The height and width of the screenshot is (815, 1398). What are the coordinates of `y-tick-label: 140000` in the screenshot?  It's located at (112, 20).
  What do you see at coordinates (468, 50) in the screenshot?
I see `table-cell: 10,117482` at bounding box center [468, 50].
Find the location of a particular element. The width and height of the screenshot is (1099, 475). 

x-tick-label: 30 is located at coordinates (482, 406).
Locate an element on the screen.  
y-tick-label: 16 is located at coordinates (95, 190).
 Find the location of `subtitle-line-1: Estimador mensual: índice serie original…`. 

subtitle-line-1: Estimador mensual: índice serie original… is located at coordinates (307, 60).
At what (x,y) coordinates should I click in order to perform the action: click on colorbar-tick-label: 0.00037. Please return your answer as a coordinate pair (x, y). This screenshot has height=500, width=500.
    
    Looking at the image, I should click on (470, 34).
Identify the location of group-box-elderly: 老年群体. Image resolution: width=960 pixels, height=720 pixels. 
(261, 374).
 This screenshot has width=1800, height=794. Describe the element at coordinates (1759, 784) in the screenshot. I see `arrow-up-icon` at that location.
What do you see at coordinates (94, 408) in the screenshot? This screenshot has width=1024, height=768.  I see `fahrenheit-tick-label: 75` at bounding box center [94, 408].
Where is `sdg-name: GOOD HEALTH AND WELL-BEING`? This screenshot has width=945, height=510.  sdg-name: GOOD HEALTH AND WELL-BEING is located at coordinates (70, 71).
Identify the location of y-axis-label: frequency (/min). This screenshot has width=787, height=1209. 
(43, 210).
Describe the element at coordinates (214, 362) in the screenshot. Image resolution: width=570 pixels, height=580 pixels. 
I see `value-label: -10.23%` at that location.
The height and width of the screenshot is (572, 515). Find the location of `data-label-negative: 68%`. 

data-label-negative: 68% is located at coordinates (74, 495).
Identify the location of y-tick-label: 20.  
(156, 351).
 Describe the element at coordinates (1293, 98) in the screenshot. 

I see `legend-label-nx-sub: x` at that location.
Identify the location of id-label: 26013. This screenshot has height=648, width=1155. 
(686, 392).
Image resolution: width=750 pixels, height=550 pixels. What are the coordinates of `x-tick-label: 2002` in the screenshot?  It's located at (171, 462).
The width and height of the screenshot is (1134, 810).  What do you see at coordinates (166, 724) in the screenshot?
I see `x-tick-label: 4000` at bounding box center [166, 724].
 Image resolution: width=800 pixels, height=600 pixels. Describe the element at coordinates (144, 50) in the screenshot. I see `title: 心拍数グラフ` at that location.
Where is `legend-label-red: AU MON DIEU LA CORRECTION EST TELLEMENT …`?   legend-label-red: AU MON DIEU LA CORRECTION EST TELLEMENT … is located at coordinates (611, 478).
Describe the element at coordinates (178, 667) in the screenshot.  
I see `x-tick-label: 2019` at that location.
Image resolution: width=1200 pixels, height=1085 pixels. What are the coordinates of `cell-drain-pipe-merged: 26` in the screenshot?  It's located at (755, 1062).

━━━━━━━━━━

Instructions for the task: Copy the data verbatim, from the line containing "Find the location of a" through the line containing "y-tick-label: 16 is", inclusive.

Completed exercise:
Find the location of a particular element. The width and height of the screenshot is (1099, 475). 

x-tick-label: 30 is located at coordinates (482, 406).
Locate an element on the screen.  
y-tick-label: 16 is located at coordinates (95, 190).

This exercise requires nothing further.